Mastodon - "Decentralized" Twitter Knockoff & Rat King Breeding Ground

  • Want to keep track of this thread?
    Accounts can bookmark posts, watch threads for updates, and jump back to where you stopped reading.
    Create account
Not trying to necro thread but I felt it made more sense just to keep it in this thread.

Anyone had any experience with scraping a public mastodon profile? I know I can probably code something but for thousands of "toots" I was hoping there was something that already did it well.
I haven't used it in a while, but I'm guessing it should still work. Try snscrape.
 
I haven't used it in a while, but I'm guessing it should still work. Try snscrape.
Sadly no. At least not on my loonix machine. Instant errors on run, had to use pipx as well to even install it. Seems like its been 1+ year since update. Mast doesn't seem to have cf captcha as often so maybe something similar to twint can be done. Anyone with advice again is appreciated i dont want to fork this shit.
 
Not trying to necro thread but I felt it made more sense just to keep it in this thread.
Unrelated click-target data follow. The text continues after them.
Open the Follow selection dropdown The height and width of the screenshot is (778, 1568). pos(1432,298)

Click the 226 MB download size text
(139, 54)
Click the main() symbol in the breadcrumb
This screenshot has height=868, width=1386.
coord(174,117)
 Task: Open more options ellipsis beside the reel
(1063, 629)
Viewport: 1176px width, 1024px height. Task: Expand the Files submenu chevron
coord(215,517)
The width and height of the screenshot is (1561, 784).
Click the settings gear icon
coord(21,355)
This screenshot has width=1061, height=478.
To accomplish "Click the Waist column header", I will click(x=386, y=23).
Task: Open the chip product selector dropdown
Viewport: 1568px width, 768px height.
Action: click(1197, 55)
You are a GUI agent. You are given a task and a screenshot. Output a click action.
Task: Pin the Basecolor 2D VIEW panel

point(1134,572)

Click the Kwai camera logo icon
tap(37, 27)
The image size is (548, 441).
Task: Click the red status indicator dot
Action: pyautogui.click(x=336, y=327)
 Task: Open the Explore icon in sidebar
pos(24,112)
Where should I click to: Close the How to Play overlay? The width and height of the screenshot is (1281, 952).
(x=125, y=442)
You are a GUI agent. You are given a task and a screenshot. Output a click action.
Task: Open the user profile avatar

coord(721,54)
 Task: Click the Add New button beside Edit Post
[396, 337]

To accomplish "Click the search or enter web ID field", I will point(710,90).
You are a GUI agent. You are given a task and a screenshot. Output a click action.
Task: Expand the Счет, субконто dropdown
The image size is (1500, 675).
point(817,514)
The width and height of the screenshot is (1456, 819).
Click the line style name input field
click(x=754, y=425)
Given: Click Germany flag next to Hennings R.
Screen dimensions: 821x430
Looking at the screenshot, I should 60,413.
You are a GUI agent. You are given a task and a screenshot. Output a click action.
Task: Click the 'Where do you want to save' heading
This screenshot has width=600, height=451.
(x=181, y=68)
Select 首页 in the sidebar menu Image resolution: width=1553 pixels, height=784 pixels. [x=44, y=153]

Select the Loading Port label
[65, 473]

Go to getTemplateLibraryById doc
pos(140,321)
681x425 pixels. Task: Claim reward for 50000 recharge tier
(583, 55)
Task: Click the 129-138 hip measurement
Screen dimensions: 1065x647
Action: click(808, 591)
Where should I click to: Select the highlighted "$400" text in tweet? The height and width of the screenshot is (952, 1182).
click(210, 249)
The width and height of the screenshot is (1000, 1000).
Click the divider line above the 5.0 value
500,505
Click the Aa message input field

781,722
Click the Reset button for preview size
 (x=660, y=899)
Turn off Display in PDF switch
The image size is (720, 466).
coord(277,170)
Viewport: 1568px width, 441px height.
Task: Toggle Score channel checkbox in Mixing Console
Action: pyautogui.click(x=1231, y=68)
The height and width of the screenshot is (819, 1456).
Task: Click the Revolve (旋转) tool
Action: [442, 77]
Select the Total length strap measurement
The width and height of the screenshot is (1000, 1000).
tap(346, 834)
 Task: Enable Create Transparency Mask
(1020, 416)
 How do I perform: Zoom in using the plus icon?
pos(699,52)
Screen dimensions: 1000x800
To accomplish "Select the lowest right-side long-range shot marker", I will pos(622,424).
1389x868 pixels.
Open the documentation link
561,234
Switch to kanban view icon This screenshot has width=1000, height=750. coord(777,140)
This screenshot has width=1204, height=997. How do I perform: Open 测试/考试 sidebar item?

Anyone had any experience with scraping a public mastodon profile? I know I can probably code something but for thousands of "toots" I was hoping there was something that already did it well.
Try asking @Bloom Worm Cross Field. He recently did some Mastodon scraping in the Drew DeVault thread.
See: https://kiwifarms.st/threads/drew-chadwick-devault-ddevault-sircmpwn.175606/post-19655277
 
Anyone had any experience with scraping a public mastodon profile? I know I can probably code something but for thousands of "toots" I was hoping there was something that already did it well.
The mastodon API is nice enough you can code up a scraper just by looking at what endpoints are being queried when you load up a profile. Don't even need to read the documentation - the frontend web apps for the implementations are doing all calls client side, so the network tab in dev tools shows an entire log of what you need to query. Everything gets returned in JSON. The API will even tell you how many requests you have left until you are rate limited in every reply. I coded up something for scraping all multimedia from a given profile in about two hours.
 
Not trying to necro thread but I felt it made more sense just to keep it in this thread.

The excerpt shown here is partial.